VW suspends chief lobbyist over monkey emission test scandal
Volkswagen on Tuesday suspended its chief lobbyist Thomas Steg over allegations that live subjects were tested for prolonged exposure to vehicle emissions.
VW co-financed tests by the European Research Group on Environment and Health in the Transport Sector (EUGT) alongside other carmakers. The trials carried out by the think tank included 10 caged monkeys and separate trials on humans, according to media reports this month.
VW said Steg would be suspended from his post until the matter has been investigated.
“We are currently in the process of investigating the work of the EUGT, which was dissolved in 2017, and drawing all the necessary consequences,” VW’s CEO Matthias Müller said in a statement. “Mr Steg has declared that he will assume full responsibility. I respect his decision.”
Jens Hanefeld, who is currently responsible for international and European policy at VW, will assume Steg’s duties on an interim basis.
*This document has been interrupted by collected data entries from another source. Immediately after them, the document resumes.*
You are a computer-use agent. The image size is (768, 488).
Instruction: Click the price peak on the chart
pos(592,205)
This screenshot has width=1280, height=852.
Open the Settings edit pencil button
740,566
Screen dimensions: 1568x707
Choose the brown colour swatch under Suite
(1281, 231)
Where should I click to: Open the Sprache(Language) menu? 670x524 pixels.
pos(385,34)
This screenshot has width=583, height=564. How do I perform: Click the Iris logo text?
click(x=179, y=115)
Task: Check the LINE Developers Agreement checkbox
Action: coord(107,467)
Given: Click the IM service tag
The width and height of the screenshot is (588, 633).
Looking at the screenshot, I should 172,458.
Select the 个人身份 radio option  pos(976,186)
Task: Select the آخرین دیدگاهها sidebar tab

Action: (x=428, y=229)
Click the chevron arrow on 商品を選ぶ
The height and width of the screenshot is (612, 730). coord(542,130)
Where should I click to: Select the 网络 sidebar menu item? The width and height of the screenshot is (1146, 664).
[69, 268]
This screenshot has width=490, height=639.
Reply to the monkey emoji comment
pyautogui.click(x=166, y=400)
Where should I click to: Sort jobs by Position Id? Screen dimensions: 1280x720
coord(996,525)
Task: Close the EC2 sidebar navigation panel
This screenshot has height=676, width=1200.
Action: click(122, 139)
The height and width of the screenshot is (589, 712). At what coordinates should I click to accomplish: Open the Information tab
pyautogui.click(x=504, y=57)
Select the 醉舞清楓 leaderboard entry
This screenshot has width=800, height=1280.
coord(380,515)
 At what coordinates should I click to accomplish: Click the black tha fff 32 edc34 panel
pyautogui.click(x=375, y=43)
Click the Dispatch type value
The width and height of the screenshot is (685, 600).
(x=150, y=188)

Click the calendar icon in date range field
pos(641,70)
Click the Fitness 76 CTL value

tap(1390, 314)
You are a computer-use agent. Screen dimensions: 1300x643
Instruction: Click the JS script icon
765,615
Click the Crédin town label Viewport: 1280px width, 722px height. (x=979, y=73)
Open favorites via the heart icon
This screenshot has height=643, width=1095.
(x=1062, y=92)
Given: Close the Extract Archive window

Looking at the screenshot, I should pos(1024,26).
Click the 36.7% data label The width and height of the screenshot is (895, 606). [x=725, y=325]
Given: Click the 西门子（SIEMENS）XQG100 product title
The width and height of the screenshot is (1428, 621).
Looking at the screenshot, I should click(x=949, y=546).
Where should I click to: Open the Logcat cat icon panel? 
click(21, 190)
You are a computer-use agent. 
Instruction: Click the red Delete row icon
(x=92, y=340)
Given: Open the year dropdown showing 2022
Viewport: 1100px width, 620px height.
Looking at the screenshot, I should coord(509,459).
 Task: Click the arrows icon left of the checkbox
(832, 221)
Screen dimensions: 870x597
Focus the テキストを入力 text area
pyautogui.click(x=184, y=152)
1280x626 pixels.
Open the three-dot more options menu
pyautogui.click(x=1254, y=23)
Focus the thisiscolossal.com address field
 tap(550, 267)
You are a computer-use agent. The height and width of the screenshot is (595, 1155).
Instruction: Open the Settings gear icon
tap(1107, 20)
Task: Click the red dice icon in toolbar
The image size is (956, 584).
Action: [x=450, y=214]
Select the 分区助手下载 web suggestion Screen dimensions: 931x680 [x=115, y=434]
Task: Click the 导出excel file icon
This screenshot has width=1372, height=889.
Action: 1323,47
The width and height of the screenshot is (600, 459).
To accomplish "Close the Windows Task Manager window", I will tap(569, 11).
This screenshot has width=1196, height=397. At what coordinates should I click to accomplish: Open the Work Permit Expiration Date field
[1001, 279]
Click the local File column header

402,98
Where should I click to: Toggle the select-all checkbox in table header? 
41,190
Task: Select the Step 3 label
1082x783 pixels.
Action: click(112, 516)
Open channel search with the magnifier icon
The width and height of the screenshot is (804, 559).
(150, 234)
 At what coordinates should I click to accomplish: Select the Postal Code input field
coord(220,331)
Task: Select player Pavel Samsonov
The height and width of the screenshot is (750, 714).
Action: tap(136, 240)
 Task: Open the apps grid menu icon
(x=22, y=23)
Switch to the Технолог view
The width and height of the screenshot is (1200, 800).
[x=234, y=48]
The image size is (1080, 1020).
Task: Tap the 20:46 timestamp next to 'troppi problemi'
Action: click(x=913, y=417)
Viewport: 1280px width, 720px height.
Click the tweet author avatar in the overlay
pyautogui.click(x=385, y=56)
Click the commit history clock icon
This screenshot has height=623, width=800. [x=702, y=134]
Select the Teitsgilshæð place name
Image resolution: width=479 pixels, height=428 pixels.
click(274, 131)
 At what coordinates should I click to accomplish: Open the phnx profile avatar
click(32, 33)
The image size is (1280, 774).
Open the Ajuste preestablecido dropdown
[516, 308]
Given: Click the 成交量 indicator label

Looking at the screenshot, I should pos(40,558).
German Environment Minister Barbara Hendricks today called the tests “irresponsible” and “unethical.” Speaking to reporters in Brussels after an air pollution summit with Environment Commissioner Karmenu Vella, she pointed out the many pollution scandals that have hit the car industry — and wondered why people in the sector “are apparently not fully aware of the responsibility of their actions.”